Robert Wilson is an American avant-garde stage director and playwright. The New York Times called him “[America]’s – or even the worlds – foremost theatre artist”[i]. Since the early ‘60s, his meticulous attention to the slightest details and visionary genius have been the driving forces behind his extensive repertoire of widely celebrated theatre and art pieces. Wilson’s expertise in language, choreography and timing, lighting, as well as his unique stage sets and props characterize his work.
Wilson’s signature manipulation of language is both overt and covert. By combining modern lingo with the poetic richness of such classic writers as John Milton, Wilson highlights the elusiveness of language and its ever-changing nature. Drawing from his own experience with a debilitating stutter during his adolescence, Wilson has a profound understanding of the power of words, not only language, and this is often reflected by covering his set designs, program covers, and posters with a graffiti of words. Another tactic used by Wilson is to demonstrate what words can mean to a particular character. His play, I was sitting on my patio this guy appeared I thought I was hallucinating, features only two characters, both of whom deliver the same exact monologue. The first character “was aloof, cold, [and] precise,” yet the other “brought screwball comedy, warmth, color and playfulness”[ii]. The two deliveries gave two totally different meanings to the piece, and audiences were in shock and disbelief that they had seen the same monologue twice. Wilson’s use of the absence of language is just as important as the use of language itself, “Language does many things and does them well. But we tend to shut our eyes to what language does not do well. Despite the arrogance of words – they rule traditional theatre with an iron fist – not all experience can be translated into a linguistic code.”[iii]

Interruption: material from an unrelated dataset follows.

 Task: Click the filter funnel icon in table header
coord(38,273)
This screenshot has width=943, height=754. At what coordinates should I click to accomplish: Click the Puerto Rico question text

For those experiences that cannot be expressed through language, Wilson relies on movement and choreography. A former dancer, Wilson understands the importance of body language, every single movement he orchestrates has purpose and meaning. Often the meaning behind the actors’ movements is more important than what the character actually says on stage. Wilson says: “…movement must have a rhythm and structure of its own…What you hear and what you see are two different layers. When you put them together, you create another texture.”[iv] Every movement is choreographed and timed to the second, keeping the actors on their toes and creating two different zones of reality for the audience.
To add a third dimension to his work, Wilson relies on light, which he considers to be the fundamental ingredient. He explains: “If you know how to light, you can make shit look like gold. I paint, I build, I compose with light. Light is a magic wand.”[v] The genius of his use of light is that Wilson harnesses it to create a natural flow, similar to a music score, as opposed to a basic on-and-off pattern. Wilson is the only major director who is also a world-renowned lighting designer.
Although Wilson is primarily known as a director, he is also famous for his original and unique set designs and props. With an architecture degree from the Pratt Institute, Wilson is a true perfectionist when it comes to design. He designs, oversees and participates in the construction of all of his props, and is notorious for rejecting everything until he considers it perfect. Wilson’s designs are so original and well crafted “that curators [and art collectors] regard them as sculptures, selling from $4,500 – $80,000.”[vi]
Wilson’s affect and influence on modern theatre and art is undeniably powerful and profound. He has written and directed dozens of plays and operas over his extensive career, and achieved an incredible level of success and respect in several fields. His ability to transmit deep emotions through his artwork is synonymous with his name. Wilson’s primary goal has always been to transform his internal visions into live phantasmagorias that captivate and inspire audiences across the globe.
[i] John Rockwell, “Staging Painterly Visions”, The New York Times, November 15, 1992, section 6.
[ii] Arthur Holmberg, The Theatre of Robert Wilson, (Cambridge: Cambridge UP, 1996) 61.
[iii] Holmberg, 50.
[iv] Holmberg, 136
[v] Holmberg 121.
[vi] Mel Gussow, Theatre on the Edge, (New York: Applause, 1998) 113.
Rockwell, John. “Staging Painterly Visions”. The New York Times, November 15, 1992, section 6.
Holmber, Arthur. The Theatre of Robert Wilson. Cambridge: Cambridge UP, 1996.
Gussow, Mel. Theatre on the Edge. New York: Applause, 1998.